Photo Fund Winner Update: Rena Effendi -Part 2
“Discover a smaller corner and show a bigger picture.”
Here is a look at what Rena Effendi is working on presently, her thoughts on photographing in her own country as well as foreign locations, and insight on recognizing that small stories have a big meaning.
FiftyCrows: What project are you currently working on?
Rena Effendi: I am currently working on putting together a final book publication of the six years of work that I did following a 1700 km oil pipeline from Baku, Azerbaijan, via Tbilisi, Georgia to the port of Ceyhan in Turkey. By following this pipeline as a symbolic route, I was hoping to trace the changes in the lives of people who live along it. What I saw was that this multi-billion dollar pipeline project had a human cost: the cost was people who did not receive the share of oil wealth running under their feet; people whose rights were violated, who have lost their farmlands and livelihoods at the cost of the pipeline that carries energy, but not for them. From slum dwellers who lost their homes to a real-estate bubble bloated by oil to victims of unresolved conflicts in the region and female sex workers attracted by the oil bonanza. These people’s lives have been hidden by the glossy corporate PR campaigns, which praise the pipeline project: “It is for the country’s greater good!” No doubt the states’ budgets have increased, but at what cost to the people who live their silent lives along this pipeline?
FC: How did you become involved/interested in your current work?
RE: I began photographing in 2002 focusing on the changes in the urban landscape of Baku (my home city) where traditional neighborhoods were replaced by the oil-fueled construction boom. I was following the story of my own neighborhood, people being pushed out of their own small homes that were erased to accommodate luxury high-rise apartments. At that time, I had no idea that the transforming streets of my city would lead to the major story of oil and its impact on life not only in Azerbaijan, but the neighboring countries of Georgia and Turkey. In 2006, I decided to follow the route of the oil pipeline from Baku, Azerbaijan, via Tbilisi, Georgia to the port of Ceyhan in Turkey.
FC: What was the significance of winning the IFDP in your career?
RE: Winning the IFDP grant gave me my first push. I was not a full time photographer then. I had an office job with a steady pay to support my passion in photography. Winning the grant gave me faith that what I was doing had some potential. It gave me confidence to follow my dream of becoming a full time professional. I left my office job the same year I got the IFDP grant and haven’t looked back ever since.

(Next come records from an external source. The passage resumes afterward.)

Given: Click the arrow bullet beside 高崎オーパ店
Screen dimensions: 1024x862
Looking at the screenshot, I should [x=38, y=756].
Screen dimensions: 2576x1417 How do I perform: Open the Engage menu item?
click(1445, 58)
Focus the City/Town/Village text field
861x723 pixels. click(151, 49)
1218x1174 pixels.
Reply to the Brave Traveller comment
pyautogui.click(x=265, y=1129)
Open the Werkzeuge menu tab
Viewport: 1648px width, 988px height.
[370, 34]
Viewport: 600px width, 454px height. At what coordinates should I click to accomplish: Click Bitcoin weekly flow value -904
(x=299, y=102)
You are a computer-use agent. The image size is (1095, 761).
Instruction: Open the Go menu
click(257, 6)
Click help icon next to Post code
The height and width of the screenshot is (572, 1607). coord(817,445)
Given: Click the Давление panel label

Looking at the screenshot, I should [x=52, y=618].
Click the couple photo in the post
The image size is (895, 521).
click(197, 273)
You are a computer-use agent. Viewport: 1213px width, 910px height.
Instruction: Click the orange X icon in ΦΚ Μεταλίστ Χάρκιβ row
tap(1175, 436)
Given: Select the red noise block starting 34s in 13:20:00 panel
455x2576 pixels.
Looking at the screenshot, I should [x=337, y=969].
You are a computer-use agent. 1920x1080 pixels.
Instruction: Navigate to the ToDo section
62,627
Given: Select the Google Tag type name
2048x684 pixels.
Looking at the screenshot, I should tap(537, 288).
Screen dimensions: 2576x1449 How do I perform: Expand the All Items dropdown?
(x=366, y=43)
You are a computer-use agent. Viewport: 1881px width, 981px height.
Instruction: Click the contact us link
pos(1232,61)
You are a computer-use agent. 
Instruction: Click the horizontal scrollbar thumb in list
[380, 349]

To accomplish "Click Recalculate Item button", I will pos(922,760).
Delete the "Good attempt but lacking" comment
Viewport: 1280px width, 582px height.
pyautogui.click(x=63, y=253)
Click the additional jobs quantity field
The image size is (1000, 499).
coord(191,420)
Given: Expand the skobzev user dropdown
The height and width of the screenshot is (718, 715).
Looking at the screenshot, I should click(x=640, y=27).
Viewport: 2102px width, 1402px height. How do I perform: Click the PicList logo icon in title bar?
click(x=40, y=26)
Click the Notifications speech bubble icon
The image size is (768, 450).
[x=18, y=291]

FC: Can you give a piece of advice to others doing important work with social change photography?
RE: It’s important to think of stories that are of universal significance. But stories themselves don’t have to be big. Anything can serve as an example. Every small story from every small corner of the world can have global significance. Discover a smaller corner and show a bigger picture.
FC: Can you comment on your connection to your subject matter and the importance of working in your own country/reigon?
RE: Local photographers can tell the stories of their own countries from a very intimate angle, simply by being immersed in the environment for a longer period of time, in other words, having it all under their skin. But it does not mean that outsiders’ stories are less compelling. They could be very fresh, they could be intimate too, they could be simply different. Everyone has his/her own unique vision that is being formed not only by the influences of cultures that we come from, but also from the more universal influences of the humanity we all share. Just like a Western photographer can come to Azerbaijan or Georgia and put together a powerful photographic portrait of the country, an Azerbaijani or Georgian photographer can go to any other place in the world and tell the story through his/her own eyes. We are all photographers and we try to make sense of the things that surround us. Our cultural fabric makes an impact on how we express ourselves, but it does not limit us geographically.